Before Deep Learning, Neural Networks required a lot of hand tuning. Without
that kind of tuning, Neural Networks with more than 1 or 2 hidden layers
tended to perform very badly, because they would get stuck in plateaus or poor
local optima.

In contrast, (one facet of) Deep Learning focuses on using unsupervised
learning to better initialize NNs, which in turn allows for much higher levels
of accuracy. In essence, Deep Learning helps pick the NN parameters
automatically. So it's actually _decreasing_ the amount of hand tuning needed.

------
Cowen
I took Geoff Hinton's Intro to Neural Networks course a few years back. After
class he would have optional Q&A sessions where he would answer anything about
anything. They were amazing. I think we even asked him once about his views on
Margaret Thatcher.

After we covered deep belief nets, RBMs, and autoencoders, I asked him if
anyone was using deep belief nets in the real world. He said "no, but these
results are too impressive to deny. Within a few years, they will be."

Looks like he was right. Congrats, Geoff.

------
myth_drannon
Hopefully he will be able to continue teaching the Neural Networks course on
Coursera <https://www.coursera.org/course/neuralnets>

------
mark_l_watson
I took Geoff Hinton's Coursera NN class last year - excellent.

I am glad that he is remaining part time at his university.

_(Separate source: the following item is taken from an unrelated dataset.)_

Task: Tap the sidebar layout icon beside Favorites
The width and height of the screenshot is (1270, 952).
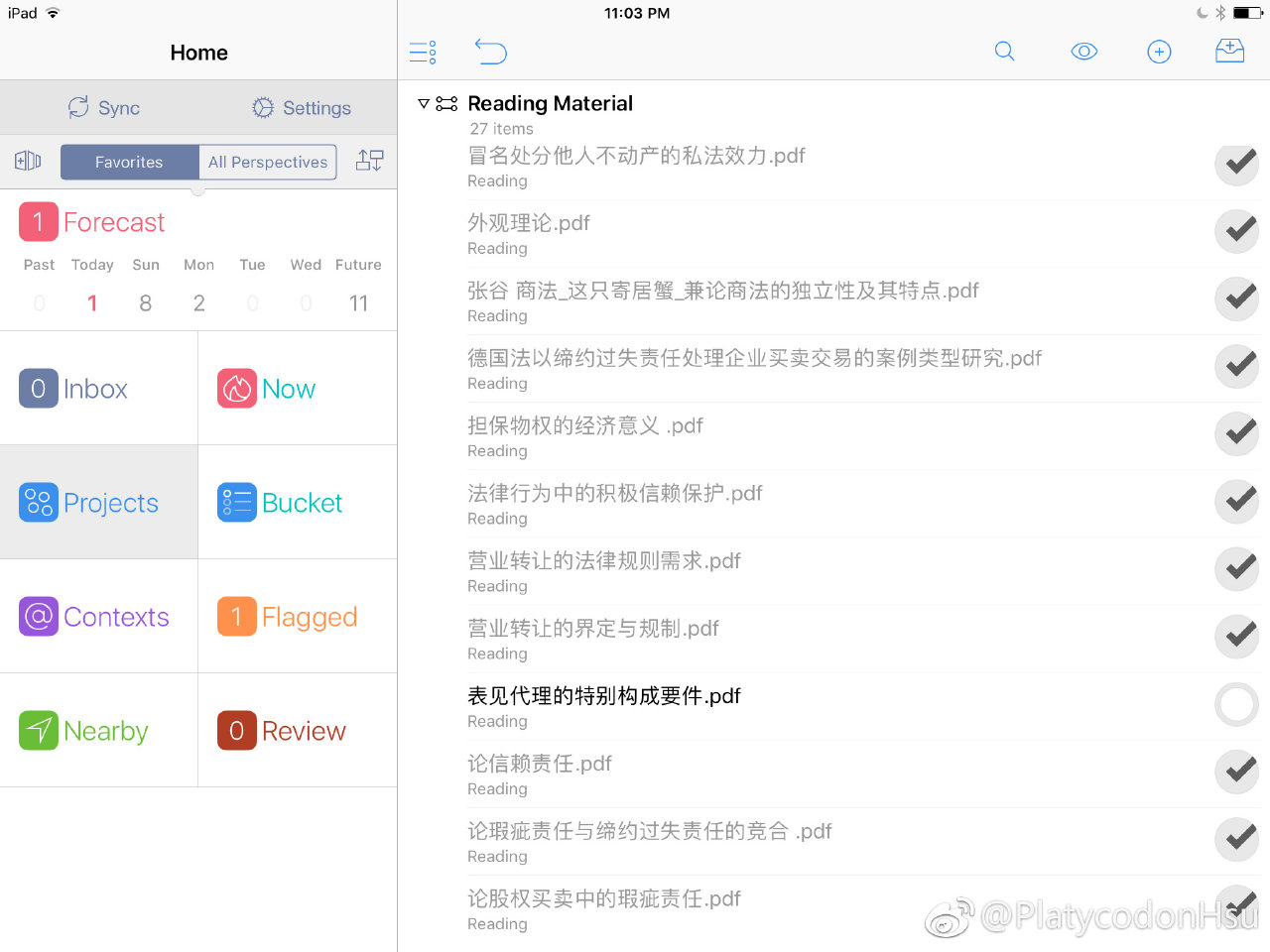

I share other people's opinions on the importance of deep learning. At first,
when it was introduced in class, I thought that it was a nice hack - but it is
much better than that.

I was on a DARPA NN advisory panel in the late 1980s and did a fairly
successful commercial NN product. Lots of advancements in the fields in the
last 20 years!

------
jhartmann
Congrats to Prof. Hinton, Alex, and Ilya, I have worked some with these
techniques and they are so powerful. I'm sure being part of the Google team
will give them the access to the processing power and the raw data to make
some really cool stuff.